Baker Tilly will occupy roughly 30,000 square feet in the building’s top two levels. Some 200 employees will be based at the office, which is located at 1570 Fruitville Pike. It is across from the Shoppes at Belmont.

“We actually looked at where our people are living now, and this became a central location for the existing 200 individuals that occupy this area. Almost 75 percent of our people live within 25-30 miles of this location. So it was a great center point,” Capitano said.

The new space will replace Baker Tilly’s current Lancaster office. Leased at the Greenfield Corporate Center in East Lampeter Township, the small space has been used on an as-needed basis rather than as a regional headquarters.

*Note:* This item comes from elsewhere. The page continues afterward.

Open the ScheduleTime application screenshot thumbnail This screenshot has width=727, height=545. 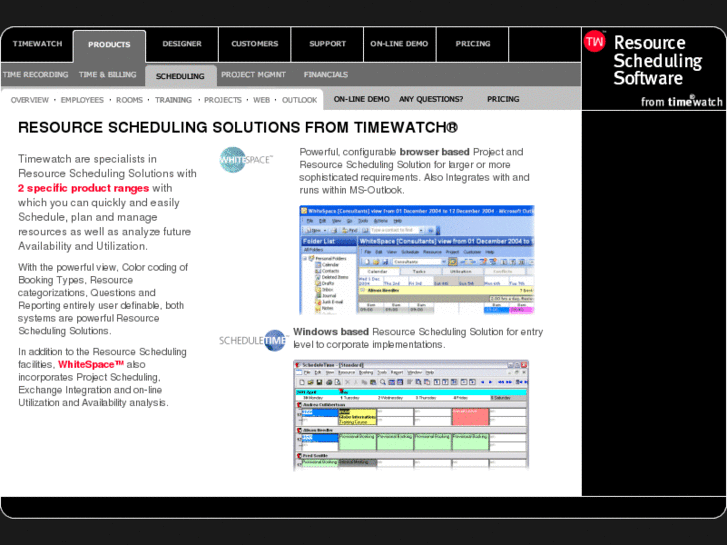click(411, 415)
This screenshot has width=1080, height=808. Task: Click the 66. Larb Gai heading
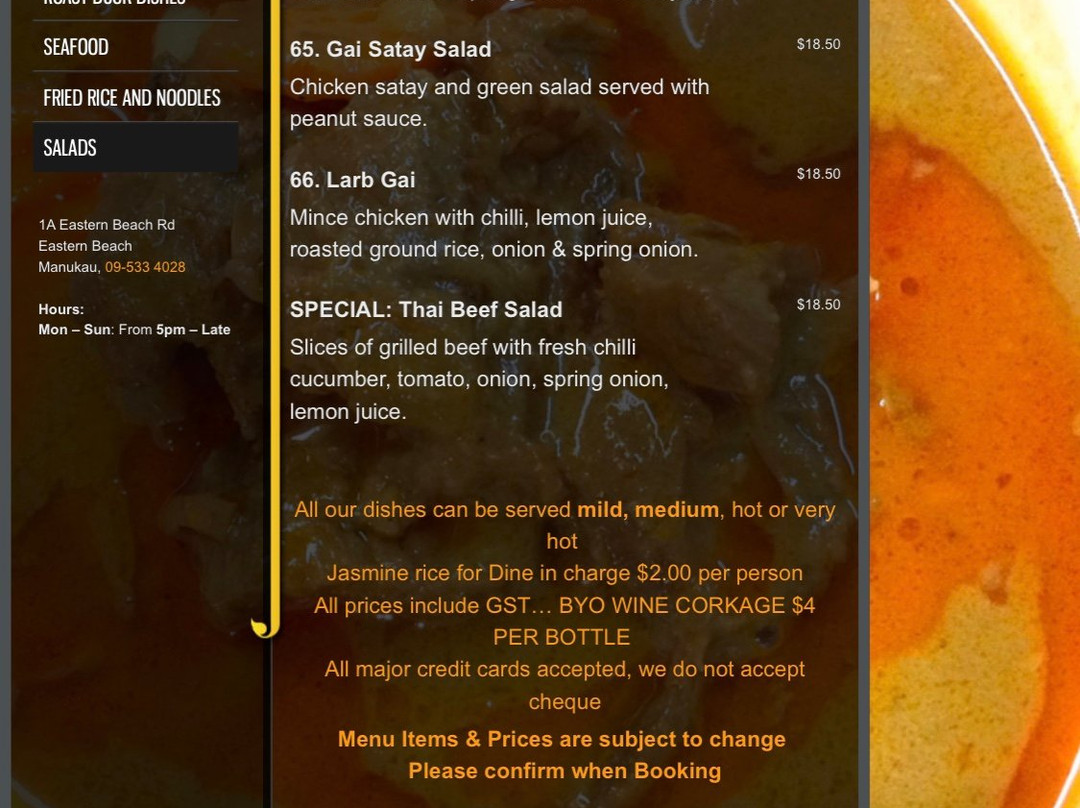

Employees who work in Baker Tilly’s Harrisburg, Lehigh Valley, York and Wyomissing offices will be permanently assigned to Lancaster once the building is completed. The Chicago-based accounting firm notified them of the plans yesterday, David Capitano, Central Pennsylvania managing partner for Baker Tilly said.

Those offices will remain open, but without a full staff. They will be used on an as-needed basis for client meetings. 

“We are so pleased to welcome Baker Tilly to CityGate,” said Mike O’Brien, president of Oak Tree Development. “Baker Tilly adds significantly to the center’s exciting mix of commercial tenants.”

Baker Tilly is the only known tenant so far in the new building. Oak Tree signed another tenant for the first floor, O’Brien said. But he declined to identify the tenant.

“We were hoping to do that this morning, but they asked us to hold off,” O’Brien said.

The development project was funded in part by a combination of state loans and grants totaling $5 million. A large portion of the money was used to clean up contaminated soil, O’Brien said.

Plans to build the 60,000-square-foot, four-level office building on a former dump site began in February 2015, O’Brien said.

The shell of the building is slated to be finished this December.

A second building on the same location is also in the works.